For each line below that includes the word "computer", make a copy.

Records supplied:
Content starts

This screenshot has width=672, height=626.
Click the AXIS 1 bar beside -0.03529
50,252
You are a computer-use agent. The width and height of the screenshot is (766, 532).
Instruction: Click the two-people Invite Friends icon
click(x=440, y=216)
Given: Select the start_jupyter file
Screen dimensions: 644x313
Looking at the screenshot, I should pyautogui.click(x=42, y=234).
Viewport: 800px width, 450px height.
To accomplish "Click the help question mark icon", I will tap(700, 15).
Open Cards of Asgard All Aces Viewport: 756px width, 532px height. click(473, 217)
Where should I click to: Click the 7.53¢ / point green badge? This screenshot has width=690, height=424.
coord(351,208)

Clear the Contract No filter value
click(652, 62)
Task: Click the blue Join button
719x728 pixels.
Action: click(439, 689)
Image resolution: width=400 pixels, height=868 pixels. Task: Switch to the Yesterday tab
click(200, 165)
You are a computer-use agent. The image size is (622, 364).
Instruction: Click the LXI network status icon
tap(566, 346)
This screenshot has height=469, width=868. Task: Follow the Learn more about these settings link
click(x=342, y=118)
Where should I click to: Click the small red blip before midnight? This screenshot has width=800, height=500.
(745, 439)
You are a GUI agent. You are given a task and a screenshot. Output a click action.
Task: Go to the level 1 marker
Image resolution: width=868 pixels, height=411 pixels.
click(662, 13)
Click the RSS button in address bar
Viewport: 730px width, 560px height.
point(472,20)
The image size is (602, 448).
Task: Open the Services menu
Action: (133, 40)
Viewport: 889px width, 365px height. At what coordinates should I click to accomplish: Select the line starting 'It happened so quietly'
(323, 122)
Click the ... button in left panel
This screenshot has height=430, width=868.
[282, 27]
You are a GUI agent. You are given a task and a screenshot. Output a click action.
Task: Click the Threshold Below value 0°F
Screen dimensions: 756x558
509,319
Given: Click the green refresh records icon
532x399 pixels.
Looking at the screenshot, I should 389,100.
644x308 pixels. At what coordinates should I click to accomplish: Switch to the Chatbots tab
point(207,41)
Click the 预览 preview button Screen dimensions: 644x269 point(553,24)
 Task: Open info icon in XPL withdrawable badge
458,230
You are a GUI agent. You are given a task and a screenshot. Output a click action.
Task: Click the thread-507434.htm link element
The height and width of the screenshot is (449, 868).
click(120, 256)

Content ends

Expected answer:
You are a computer-use agent. The width and height of the screenshot is (766, 532).
You are a computer-use agent. The image size is (622, 364).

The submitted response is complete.